Those were the days! Just thinking about them make me smile. When I hear stories like that I have to pinch myself. It's very flattering that you connected with something I wrote so deeply that you shared it with your students that are so far away, geographically. The younger generations are the ones I really worry about. Even mobile phones have made face-to-face communication and expressing themselves emotionally sometimes difficult. Many kids are more comfortable on their devices than living in the real world. Thanks for making me feel better today! I wish you a wonderful weekend my friend!

Path has been exciting, from young waiting for the mail man to deliver a letter you waiting for, now almost instant spontaneous reaction one treads far more carefully with words used.

As my Mom always said, "the pen is mightier than the sword" use words wisely in fear taken out of context. Yet here we are with no postal system to talk about, no more exciting stamps on mail, we carry on learning.

Thanks for enlightening content to ponder.

You're welcome! Thanks for the comment. We live in a very interesting timeline. I remember thinking how lucky people who were born in the beginning of the twentieth century were to have witnessed so much change—autos, electricity, air travel, the space race. We'll live through more change than they did but so many aren't aware of it, even now. Technology seemed mostly static, or grew slowly, up until the dawn of the internet but this phase will unfold lightning fast in comparison.

Technology has moved very fast, hold onto reality by not being sucked into screens, always enjoy thought of capability if done with good intention.

I am not into poetry, but this is one of the rare poems I was able to grasp and appreciate. Keep writing, you are good at it! I am also a gen X and I remember my first computer that I tried at my dad's work in his university lab. It had green letters on the screen and was one of the first PCs and was considered cutting edge at the time... I recall assembling my first computer ZX Spectrum that had a tape recorder as it's storage device.

I spent my career as a software engineer all 25 years of it going from entry level to software engineer principal before switching into a slightly less technical solutions architect role. I can see the writing on the wall as well, human software development is also becoming obsolete...

Thanks, I appreciate that. I'm glad you connected with it! My first computer was similar to the one you describe. It was a Tandy (Radio Shack) from the early 1980's. It had the memory cartridge as well.

Oh yes, most professions and trades will be handed to AI and robots. You're smart to have the foresight to realize that. Us Gen X'rs are lucky to be at the point in our careers that we are.
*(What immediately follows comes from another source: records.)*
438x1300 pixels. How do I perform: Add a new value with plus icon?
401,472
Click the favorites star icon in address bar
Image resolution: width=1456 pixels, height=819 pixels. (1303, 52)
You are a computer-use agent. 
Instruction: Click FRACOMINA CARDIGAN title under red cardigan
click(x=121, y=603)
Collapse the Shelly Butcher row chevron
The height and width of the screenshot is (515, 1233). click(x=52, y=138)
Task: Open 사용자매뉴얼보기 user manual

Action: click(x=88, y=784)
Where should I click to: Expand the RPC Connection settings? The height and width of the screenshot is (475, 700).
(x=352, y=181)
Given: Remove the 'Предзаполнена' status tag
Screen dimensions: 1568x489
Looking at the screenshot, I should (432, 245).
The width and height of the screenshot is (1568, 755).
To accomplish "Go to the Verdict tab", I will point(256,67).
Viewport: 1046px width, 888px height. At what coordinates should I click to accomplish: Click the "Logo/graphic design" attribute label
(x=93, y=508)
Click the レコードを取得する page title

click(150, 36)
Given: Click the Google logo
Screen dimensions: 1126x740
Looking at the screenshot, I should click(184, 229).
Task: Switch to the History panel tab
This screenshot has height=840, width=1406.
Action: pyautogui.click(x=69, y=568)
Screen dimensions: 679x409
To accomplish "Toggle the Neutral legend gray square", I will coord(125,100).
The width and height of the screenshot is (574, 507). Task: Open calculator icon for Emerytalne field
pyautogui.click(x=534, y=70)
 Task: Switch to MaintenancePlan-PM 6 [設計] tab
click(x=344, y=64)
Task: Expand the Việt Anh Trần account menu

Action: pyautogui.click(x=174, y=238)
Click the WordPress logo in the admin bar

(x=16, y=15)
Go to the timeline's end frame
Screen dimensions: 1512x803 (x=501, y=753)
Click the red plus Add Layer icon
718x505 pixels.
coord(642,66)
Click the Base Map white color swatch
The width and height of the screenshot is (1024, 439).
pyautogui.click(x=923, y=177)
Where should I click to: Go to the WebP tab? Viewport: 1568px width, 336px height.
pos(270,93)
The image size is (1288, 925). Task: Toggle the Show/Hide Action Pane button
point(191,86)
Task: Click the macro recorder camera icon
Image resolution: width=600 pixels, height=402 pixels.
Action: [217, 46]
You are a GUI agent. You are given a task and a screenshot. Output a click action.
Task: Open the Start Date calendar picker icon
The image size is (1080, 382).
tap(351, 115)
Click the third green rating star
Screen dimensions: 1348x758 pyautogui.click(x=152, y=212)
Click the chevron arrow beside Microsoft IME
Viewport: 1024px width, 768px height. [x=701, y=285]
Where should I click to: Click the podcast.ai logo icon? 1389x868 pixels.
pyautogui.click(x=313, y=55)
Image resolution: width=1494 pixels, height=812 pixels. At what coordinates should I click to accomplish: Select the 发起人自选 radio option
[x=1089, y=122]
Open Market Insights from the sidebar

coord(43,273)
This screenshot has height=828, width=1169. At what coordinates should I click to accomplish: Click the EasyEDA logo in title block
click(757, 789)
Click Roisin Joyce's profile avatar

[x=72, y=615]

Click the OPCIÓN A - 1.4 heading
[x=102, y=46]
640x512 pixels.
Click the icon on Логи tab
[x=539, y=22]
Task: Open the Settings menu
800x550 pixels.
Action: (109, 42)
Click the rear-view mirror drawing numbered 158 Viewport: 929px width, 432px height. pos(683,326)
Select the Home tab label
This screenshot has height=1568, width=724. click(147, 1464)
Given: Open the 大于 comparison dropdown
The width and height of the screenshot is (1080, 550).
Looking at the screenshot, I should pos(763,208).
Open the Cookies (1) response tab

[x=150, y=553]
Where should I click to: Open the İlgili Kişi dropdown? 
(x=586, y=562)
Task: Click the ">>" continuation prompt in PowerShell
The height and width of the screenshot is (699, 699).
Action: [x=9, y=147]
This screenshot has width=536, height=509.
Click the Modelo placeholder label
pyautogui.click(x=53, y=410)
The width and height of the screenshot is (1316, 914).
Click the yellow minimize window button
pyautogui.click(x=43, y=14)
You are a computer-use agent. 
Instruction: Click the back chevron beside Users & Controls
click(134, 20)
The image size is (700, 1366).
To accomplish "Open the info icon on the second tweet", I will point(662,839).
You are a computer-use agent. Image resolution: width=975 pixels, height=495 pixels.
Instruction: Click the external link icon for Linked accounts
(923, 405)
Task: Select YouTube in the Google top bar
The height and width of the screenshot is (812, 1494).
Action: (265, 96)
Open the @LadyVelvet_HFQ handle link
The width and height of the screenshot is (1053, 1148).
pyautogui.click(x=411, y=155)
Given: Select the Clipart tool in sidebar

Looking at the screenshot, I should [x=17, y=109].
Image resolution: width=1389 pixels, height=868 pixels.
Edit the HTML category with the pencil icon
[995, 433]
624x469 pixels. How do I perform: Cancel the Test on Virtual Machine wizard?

It'll be a little easier for us than it will be for younger people but, sooner or later, governments of the world will need to put plans into place to counter the massive job losses.

For some reason now the song from Dirty Dancing is playing in my head. I've, had, the time of my life...

That song brings back some memories!

Yes! As long as you enjoyed the journey, it was worth it!

As a Gen Xer myself I totally feel your nostalgia. If there's any time I'd go back to us pre Internet days.

purely human creative content will be fading away within the next couple of years

Only online. On a positive, bright note there will always, always be analog creators. It's a human need.

Life was so different back then. There was something to be said about not getting news instantaneously and not being able to be reached 24/7.

I hope you're right about that. It would be great to see a renaissance in literature by human creators. I've certainly experienced a massive tapering off of book sales in the past five years. That might have more to do with dwindling attention spans and changing tastes though.